From: Liu Bo <bo.li.liu@oracle.com>
To: fdmanana@kernel.org
Cc: linux-btrfs@vger.kernel.org, Filipe Manana <fdmanana@suse.com>,
stable@vger.kernel.org
Subject: Re: [PATCH] Btrfs: fix fsync data loss after append write
Date: Thu, 18 Jun 2015 18:20:34 +0800 [thread overview]
Message-ID: <20150618102032.GC8530@localhost.localdomain> (raw)
In-Reply-To: <1434541763-23753-1-git-send-email-fdmanana@kernel.org>
On Wed, Jun 17, 2015 at 12:49:23PM +0100, fdmanana@kernel.org wrote:
> From: Filipe Manana <fdmanana@suse.com>
>
> If we do an append write to a file (which increases its inode's i_size)

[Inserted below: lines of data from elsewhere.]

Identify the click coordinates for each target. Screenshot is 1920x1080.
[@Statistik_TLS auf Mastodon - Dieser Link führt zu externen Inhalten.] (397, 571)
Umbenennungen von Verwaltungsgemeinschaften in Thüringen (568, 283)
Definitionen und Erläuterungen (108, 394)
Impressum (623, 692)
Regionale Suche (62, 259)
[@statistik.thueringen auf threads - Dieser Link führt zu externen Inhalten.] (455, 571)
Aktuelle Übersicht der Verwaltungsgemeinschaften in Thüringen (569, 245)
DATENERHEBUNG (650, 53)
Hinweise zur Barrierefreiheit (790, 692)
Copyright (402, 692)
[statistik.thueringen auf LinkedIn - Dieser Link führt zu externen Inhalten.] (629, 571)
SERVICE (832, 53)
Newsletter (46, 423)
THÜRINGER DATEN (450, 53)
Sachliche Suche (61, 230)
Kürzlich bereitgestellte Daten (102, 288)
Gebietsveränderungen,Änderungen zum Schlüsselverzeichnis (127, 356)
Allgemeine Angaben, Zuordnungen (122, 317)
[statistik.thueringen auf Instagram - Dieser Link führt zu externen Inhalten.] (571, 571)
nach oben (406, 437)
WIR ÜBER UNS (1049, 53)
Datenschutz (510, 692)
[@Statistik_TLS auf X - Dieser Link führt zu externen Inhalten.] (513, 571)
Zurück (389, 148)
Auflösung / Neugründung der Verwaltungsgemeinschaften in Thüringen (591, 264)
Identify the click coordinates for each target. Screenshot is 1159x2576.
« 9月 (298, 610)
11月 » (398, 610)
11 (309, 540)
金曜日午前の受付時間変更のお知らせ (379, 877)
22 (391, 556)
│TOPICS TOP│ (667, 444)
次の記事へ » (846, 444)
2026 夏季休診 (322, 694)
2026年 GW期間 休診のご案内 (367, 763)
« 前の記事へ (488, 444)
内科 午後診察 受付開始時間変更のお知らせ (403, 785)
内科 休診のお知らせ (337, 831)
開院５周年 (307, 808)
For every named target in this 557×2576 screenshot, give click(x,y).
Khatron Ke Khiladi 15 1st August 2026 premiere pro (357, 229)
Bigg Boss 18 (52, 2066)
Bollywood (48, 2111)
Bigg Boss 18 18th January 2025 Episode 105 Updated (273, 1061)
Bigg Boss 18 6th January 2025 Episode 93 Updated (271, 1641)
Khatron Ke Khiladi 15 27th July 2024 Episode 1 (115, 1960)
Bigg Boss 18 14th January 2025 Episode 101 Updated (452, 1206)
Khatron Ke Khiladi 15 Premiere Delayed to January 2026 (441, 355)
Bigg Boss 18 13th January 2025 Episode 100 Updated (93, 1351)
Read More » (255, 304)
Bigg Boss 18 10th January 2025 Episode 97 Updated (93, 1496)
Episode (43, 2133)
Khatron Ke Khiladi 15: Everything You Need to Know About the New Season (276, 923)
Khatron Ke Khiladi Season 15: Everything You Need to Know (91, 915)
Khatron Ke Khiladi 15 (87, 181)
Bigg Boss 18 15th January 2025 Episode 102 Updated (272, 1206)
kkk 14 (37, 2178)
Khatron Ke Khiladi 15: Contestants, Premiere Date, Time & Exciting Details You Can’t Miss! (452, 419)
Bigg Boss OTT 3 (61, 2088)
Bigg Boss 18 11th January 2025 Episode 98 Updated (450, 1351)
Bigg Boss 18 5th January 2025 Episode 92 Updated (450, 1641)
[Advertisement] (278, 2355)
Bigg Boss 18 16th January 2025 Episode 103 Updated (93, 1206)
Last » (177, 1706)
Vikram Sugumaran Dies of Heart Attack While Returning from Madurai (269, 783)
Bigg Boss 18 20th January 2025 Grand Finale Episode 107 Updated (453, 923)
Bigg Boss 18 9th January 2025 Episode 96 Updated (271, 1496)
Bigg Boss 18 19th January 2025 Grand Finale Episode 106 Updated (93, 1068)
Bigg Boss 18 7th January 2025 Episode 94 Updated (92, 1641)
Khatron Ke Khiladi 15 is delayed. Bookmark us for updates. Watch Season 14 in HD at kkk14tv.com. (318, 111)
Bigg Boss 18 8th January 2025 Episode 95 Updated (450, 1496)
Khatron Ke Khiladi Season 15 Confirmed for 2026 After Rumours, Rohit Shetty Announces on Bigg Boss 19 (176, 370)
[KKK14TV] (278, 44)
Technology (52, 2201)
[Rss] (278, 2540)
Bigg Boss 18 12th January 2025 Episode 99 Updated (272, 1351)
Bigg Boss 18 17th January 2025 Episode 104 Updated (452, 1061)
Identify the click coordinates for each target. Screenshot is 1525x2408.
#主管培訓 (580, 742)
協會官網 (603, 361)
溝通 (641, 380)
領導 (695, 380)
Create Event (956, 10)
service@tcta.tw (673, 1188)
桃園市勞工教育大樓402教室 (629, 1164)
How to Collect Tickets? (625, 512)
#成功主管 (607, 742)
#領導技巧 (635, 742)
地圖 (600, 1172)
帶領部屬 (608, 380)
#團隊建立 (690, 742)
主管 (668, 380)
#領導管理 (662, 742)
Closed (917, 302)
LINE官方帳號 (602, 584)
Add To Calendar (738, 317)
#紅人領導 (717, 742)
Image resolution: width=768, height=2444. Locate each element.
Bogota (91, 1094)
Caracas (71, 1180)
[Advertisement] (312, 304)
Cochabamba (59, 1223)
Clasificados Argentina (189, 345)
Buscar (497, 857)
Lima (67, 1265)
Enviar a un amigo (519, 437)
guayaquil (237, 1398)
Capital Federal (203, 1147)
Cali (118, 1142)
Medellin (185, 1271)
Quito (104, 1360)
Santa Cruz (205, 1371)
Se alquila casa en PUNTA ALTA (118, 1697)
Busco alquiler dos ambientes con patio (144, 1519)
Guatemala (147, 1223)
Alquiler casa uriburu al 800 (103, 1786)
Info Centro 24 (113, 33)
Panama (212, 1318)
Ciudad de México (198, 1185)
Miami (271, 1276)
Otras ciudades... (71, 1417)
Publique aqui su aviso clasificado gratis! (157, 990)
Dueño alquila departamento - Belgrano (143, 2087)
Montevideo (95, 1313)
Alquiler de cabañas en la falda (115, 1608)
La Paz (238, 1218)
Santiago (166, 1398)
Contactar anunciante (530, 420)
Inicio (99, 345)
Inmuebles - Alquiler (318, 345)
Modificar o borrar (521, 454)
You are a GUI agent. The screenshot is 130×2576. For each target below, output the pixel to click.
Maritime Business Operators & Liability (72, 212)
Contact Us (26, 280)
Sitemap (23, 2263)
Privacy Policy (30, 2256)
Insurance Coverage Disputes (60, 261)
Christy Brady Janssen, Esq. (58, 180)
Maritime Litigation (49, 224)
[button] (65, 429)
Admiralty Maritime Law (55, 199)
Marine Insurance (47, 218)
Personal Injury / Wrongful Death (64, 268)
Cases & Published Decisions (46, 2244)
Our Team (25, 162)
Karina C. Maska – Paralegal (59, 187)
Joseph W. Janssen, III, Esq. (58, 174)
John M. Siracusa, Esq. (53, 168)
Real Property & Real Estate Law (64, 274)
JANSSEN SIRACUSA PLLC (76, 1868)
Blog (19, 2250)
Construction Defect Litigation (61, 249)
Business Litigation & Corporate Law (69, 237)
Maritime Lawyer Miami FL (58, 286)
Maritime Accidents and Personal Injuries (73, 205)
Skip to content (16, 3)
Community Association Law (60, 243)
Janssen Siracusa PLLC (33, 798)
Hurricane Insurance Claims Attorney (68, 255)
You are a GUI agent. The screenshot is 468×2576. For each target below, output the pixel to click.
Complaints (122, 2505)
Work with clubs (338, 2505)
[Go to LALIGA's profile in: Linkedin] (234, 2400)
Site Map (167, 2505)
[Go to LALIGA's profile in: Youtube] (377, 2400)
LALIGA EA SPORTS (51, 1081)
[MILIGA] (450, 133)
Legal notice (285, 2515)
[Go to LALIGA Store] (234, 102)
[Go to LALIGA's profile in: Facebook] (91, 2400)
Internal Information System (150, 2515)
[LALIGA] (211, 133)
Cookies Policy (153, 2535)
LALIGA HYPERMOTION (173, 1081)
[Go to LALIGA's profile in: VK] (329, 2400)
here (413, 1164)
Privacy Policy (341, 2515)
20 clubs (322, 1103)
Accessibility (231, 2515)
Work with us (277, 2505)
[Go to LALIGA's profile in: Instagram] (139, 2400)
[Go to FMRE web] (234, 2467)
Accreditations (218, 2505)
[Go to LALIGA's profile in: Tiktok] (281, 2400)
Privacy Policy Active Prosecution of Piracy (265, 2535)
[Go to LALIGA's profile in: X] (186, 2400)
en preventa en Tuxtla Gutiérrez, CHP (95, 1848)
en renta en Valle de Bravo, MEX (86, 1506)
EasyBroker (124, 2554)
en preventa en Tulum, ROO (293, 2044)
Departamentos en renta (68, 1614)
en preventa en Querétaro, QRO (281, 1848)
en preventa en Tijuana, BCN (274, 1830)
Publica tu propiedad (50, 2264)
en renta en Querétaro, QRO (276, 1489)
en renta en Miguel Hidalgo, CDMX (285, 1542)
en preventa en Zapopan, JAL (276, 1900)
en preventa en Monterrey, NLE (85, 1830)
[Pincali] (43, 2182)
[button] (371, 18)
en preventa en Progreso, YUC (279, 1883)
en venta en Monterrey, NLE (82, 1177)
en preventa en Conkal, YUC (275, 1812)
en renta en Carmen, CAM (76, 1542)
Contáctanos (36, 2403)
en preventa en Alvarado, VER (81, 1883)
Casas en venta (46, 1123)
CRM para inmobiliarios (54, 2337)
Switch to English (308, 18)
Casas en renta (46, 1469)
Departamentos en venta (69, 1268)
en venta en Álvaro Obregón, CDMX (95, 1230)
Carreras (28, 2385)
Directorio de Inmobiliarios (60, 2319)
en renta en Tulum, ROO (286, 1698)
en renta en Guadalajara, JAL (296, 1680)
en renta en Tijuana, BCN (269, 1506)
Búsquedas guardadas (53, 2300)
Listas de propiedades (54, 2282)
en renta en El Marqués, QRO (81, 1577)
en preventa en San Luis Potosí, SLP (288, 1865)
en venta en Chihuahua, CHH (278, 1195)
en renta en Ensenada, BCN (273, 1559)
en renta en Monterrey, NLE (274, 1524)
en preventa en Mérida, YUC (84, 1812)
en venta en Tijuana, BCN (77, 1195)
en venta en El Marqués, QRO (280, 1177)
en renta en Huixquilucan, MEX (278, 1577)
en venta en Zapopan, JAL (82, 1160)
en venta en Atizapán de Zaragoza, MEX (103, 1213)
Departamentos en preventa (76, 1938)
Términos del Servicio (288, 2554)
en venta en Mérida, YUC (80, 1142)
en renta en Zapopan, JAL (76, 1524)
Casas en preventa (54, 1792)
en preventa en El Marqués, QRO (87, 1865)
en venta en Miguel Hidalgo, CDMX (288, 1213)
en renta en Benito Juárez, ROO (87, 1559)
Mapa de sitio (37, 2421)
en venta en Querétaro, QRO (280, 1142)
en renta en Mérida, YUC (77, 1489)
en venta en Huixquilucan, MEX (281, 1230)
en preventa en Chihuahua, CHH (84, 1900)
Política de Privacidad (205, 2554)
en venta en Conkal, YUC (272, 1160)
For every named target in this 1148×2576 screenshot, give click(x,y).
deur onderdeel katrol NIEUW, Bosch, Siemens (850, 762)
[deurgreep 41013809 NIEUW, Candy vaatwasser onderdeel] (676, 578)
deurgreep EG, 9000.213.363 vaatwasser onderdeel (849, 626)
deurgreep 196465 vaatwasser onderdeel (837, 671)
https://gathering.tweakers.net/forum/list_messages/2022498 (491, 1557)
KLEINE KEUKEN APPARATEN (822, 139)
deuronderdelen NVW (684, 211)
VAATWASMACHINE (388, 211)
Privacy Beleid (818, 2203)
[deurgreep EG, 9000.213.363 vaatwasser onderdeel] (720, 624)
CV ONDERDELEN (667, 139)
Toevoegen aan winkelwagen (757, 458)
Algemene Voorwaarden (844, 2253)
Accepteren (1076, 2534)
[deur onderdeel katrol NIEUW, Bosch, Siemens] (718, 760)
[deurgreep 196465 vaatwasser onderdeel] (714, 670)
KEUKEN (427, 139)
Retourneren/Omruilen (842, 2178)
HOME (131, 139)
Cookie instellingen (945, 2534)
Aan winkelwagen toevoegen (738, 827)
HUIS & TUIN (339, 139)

> that does not have the flag BTRFS_INODE_NEEDS_FULL_SYNC set in its inode,
> and the previous transaction added a new hard link to the file, which sets
> the flag BTRFS_INODE_COPY_EVERYTHING in the file's inode, and then fsync
> the file, the inode's new i_size isn't logged. This has the consequence
> that after the fsync log is replayed, the file size remains what it was
> before the append write operation, which means users/applications will
> not be able to read the data that was successsfully fsync'ed before.
>
> This happens because neither the inode item nor the delayed inode get
> their i_size updated when the append write is made - doing so would
> require starting a transaction in the buffered write path, something that
> we do not do intentionally for performance reasons.
>
> Fix this by making sure that when the flag BTRFS_INODE_COPY_EVERYTHING is
> set the inode is logged with its current i_size (log the in-memory inode
> into the log tree).
Looks good to me.
Reviewed-by: Liu Bo <bo.li.liu@oracle.com>
Thanks,
-liubo
>
> This issue is not a recent regression and is easy to reproduce with the
> following test case for fstests:
>
> seq=`basename $0`
> seqres=$RESULT_DIR/$seq
> echo "QA output created by $seq"
>
> here=`pwd`
> tmp=/tmp/$$
> status=1 # failure is the default!
>
> _cleanup()
> {
> _cleanup_flakey
> rm -f $tmp.*
> }
> trap "_cleanup; exit \$status" 0 1 2 3 15
>
> # get standard environment, filters and checks
> . ./common/rc
> . ./common/filter
> . ./common/dmflakey
>
> # real QA test starts here
> _supported_fs generic
> _supported_os Linux
> _need_to_be_root
> _require_scratch
> _require_dm_flakey
> _require_metadata_journaling $SCRATCH_DEV
>
> _crash_and_mount()
> {
> # Simulate a crash/power loss.
> _load_flakey_table $FLAKEY_DROP_WRITES
> _unmount_flakey
> # Allow writes again and mount. This makes the fs replay its fsync log.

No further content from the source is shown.